Your objective ::
Update the data below from the very first line through the line containing "coord(195,32)": swap "refresh list icon" for "reload list button" and leave everything else as it is. Don't include the pictures in your answer.
[Begin Items]
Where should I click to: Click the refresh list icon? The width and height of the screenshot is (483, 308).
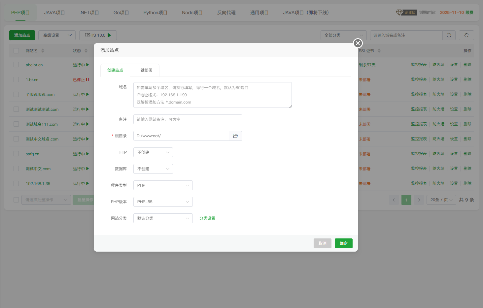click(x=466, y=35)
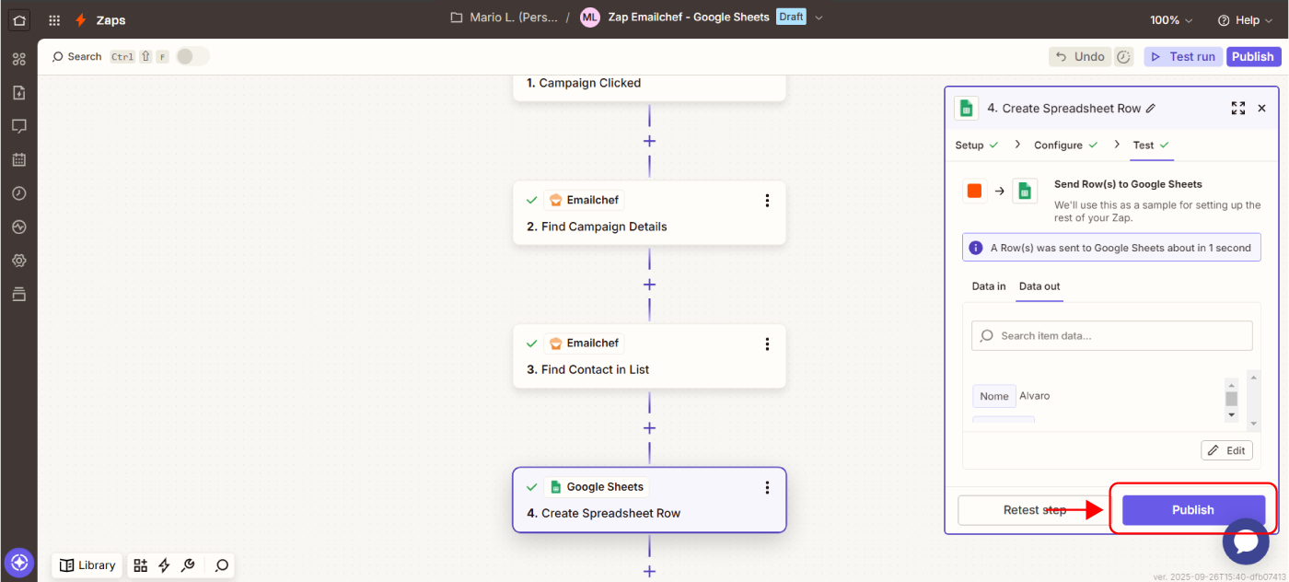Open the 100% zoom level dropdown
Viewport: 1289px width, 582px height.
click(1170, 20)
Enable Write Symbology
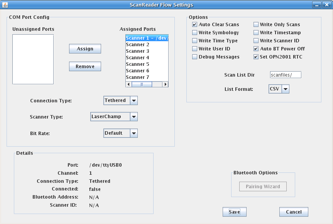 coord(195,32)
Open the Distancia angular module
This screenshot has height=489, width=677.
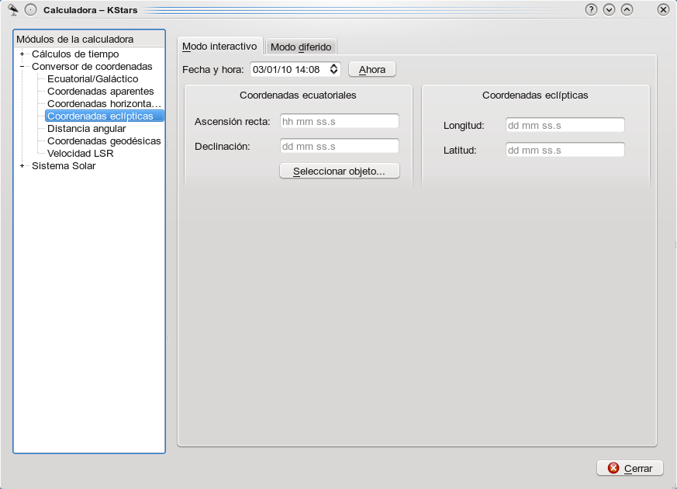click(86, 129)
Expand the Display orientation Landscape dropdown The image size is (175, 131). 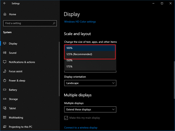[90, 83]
[End Items]
Full answer ::
Where should I click to: Click the reload list button? The width and height of the screenshot is (483, 308).
click(x=466, y=35)
Open the 100% zoom level dropdown
Viewport: 1289px width, 582px height.
click(1170, 20)
Enable Write Symbology
 coord(195,32)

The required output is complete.